How is the dignity and sacredness of creating new life morally violated by the love and desire of a married couple who need and have requested assistance by a third party with the conjugal act? If two married persons were crippled and needed help getting into bed to have intercourse, would it be morally offensive to help them in and out of the bed so they could have intercourse? The love of neighbor through third party assistance to create new life seems to me to be within in God's plan of human dignity and sacredness of life.

Sorry to write so much. What am I missing?

Steve Miller

Dear Mr. Miller,

Peace in Christ!

Regarding your question on moral conscience, we neglected to enclose a hyperlink to our FAITH FACT on moral conscience which makes many of the same points which you raise. Here it is:

Going God's Way — The Church's Teaching on Moral Conscience

You also asked questions about the biblical foundation for the Church's teaching on in vitro fertilization. We must remember that the Bible was not written to provide explicit answers to every moral dilemma that may arise in future generations. The Bible was written out of the desire and initiative of God to reveal Himself and His plan to restore mankind to His eternal friendship.
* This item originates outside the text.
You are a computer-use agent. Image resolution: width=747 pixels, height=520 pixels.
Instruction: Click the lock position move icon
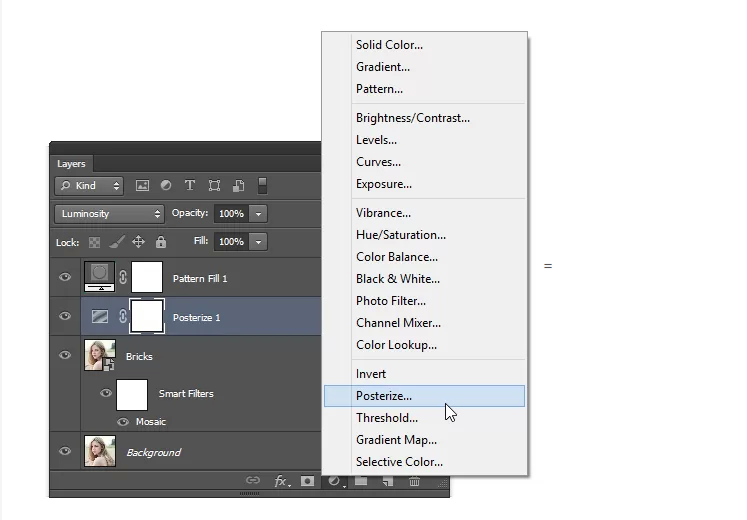(138, 242)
Nonetheless for what it is worth, there are examples in Scripture of people circumventing God's will and God's plan for marriage out of a single-minded desire to conceive children. Abraham in a sense did this when he sired a child through Hagar the Egyptian maid-servant when his own wife was unable to conceive. The offspring Ishmael and his descendants became a thorn in the side of Israel for the rest of salvation history (Gen 16). Out of desire to preserve their bloodlines Lot's two daughters got their father drunk for the purpose of becoming pregnant by him. The offspring Ammon and Moab also became mortal enemies of Israel (Gen 19:30ff.). Now neither of these tales demonstrates the Church teaching on in vitro fertilization but they do serve as illustrative analogies to parallel situations today. People desire to conceive children in a manner that is disordered because they are willing in one way or another to circumvent God's plan for conception through marriage. And chaos and misery are the inevitable ultimate result.

These Biblical analogies are closer to the example of in vitro fertilization than the case you describe of helping a crippled couple into bed so that they might conceive. A better example might be the help to conceive given by Napro technologies, which teaches couples how to understand their natural cycles so that the odds of conception might be increased. This is morally praiseworthy for it chooses a morally good object (increased knowledge of fertility) with a good intention (to conceive a child).
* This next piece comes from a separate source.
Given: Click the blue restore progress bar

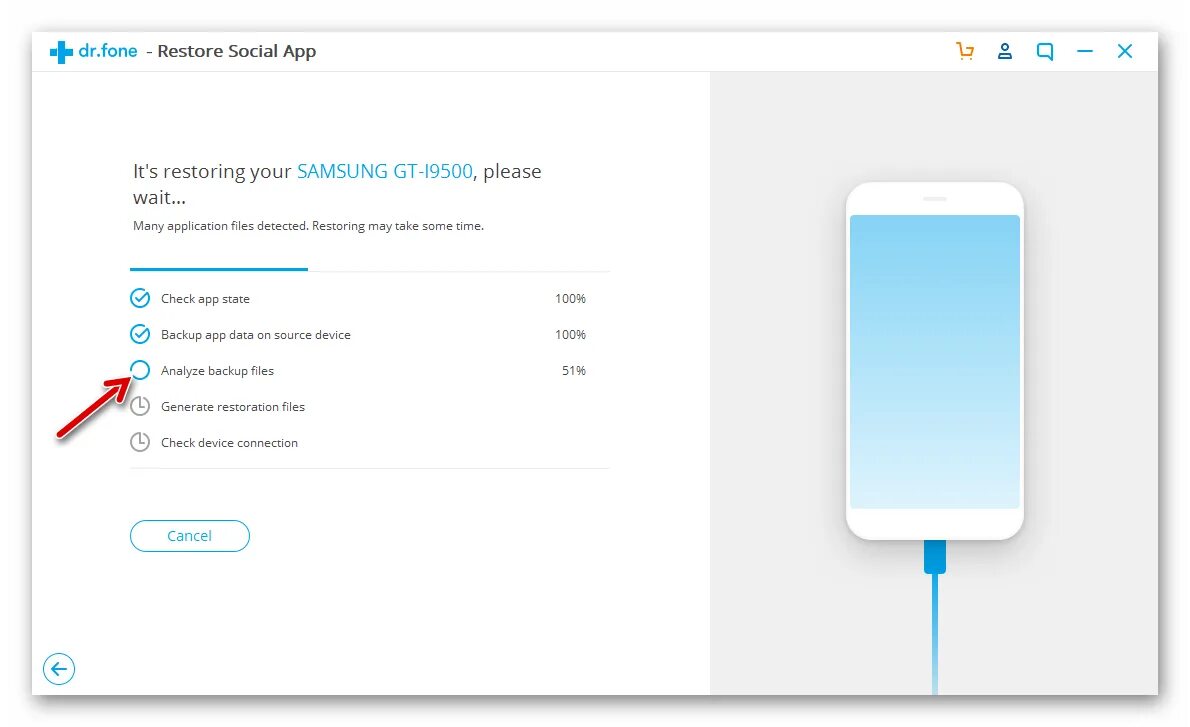Looking at the screenshot, I should coord(219,269).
Now with in vitro fertilization there is a good intention as well — the conception of a child. But the object chosen is morally unacceptable on any number of grounds. In the first place, the practical realities of in vitro dictate that excess embryos will be created which will either die in unsuccessful attempts at fertilization, be preserved indefinitely in cryogenic freeze, be destroyed as surplus, or be subjected to immoral medical experimentation. No one who opposes abortion and believes that life begins at conception can in principle countenance any of these alternatives.

Furthermore, in vitro is a direct assault on the bond rooted in nature itself between parent and offspring. Rather than a baby that is an effect, even an incarnation, of the life-giving love that a married man and woman have for one another, the baby becomes a product of technology that human ingenuity wills and manipulates into existence. It does not require too much imagination to see that there is a similar mentality at work in in vitro as there is in abortion. The fate of the baby is not determined by God's blessing, His natural gift of the marital act and His providentially determining the end result of natural love, but by human choice — the choice to produce in the case of in vitro and the choice to destroy in the case of abortion. One may sympathize deeply with the many couples who are unable to conceive and recognize that this inability causes a host of pastoral problems which undoubtedly did not surface as much in earlier ages. But in vitro fertilization is simply not an acceptable response.